Overview
Kassette recaptures the deliberate, hands-on magic of the 90s mixtape era by transforming your Apple Music library into a collection of physical tapes.
Rather than the endless, passive scrolling of modern streaming, Kassette forces you to slow down and engage with your music: your library is auto-sorted into genre-specific tapes that you must physically "insert" to play.
The experience mimics a true analog workflow, replacing modern shortcuts with the tactile reality of a vintage deck. You won't find a skip button here, to find your favorite track, you’ll need to rely on the transport controls to fast-forward or rewind, listening to the pitch-shifted audio as you hunt for the perfect moment.
It is an intentional, ritualistic way to rediscover your collection, trading the convenience of "next" for the nostalgia of the play button.
My Role
As the sole creator and engineer, I architected Kassette from concept through to deployment to explore the boundaries of modern AI-assisted development.
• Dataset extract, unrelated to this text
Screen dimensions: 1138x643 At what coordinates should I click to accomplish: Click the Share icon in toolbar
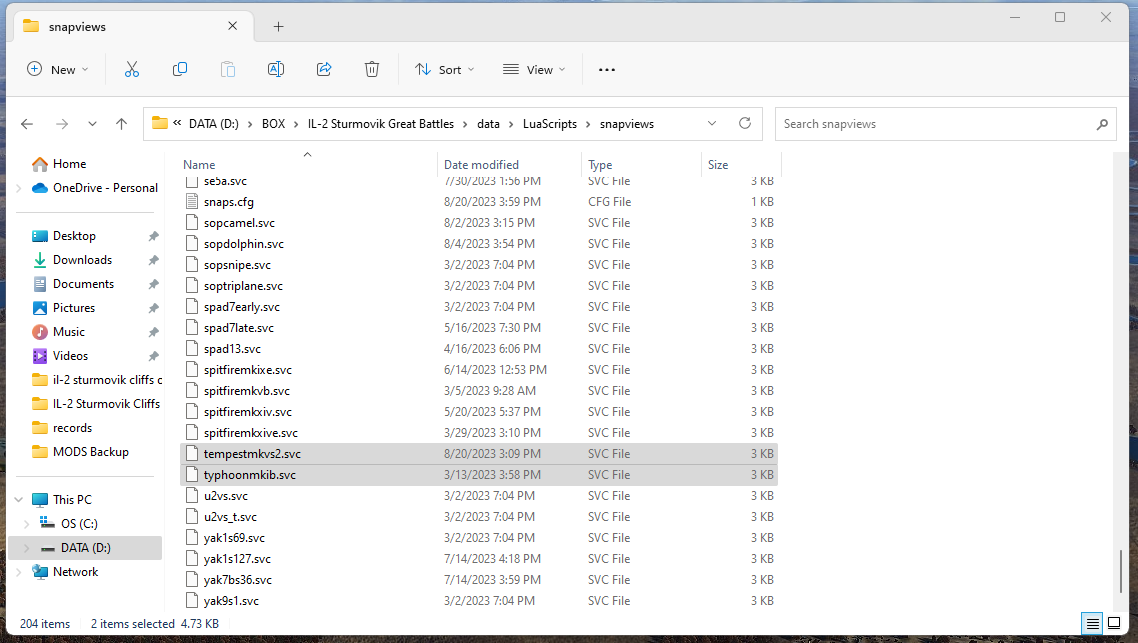324,70
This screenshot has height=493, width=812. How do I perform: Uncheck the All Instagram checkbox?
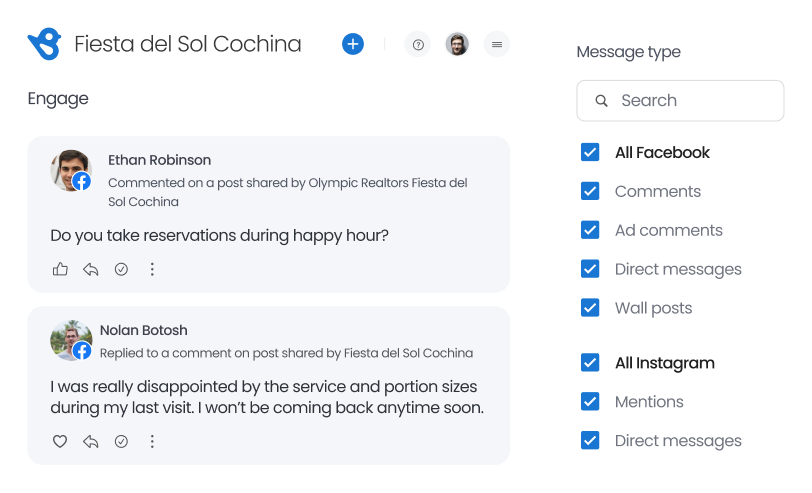[590, 363]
I defined the end-to-end product experience, designing the minimalist UI and the deliberate friction mechanics that govern user focus. My primary goal was to test the viability of "vibe coding" workflows—leveraging tools like Claude Code to bridge the gap between abstract design philosophy and functional, live application code.
By handling all engineering and deployment myself, I successfully transformed this experimental concept into a live product, demonstrating a hyper-efficient, solo-engineered development pipeline that directly translates design-led intent into a robust, working product.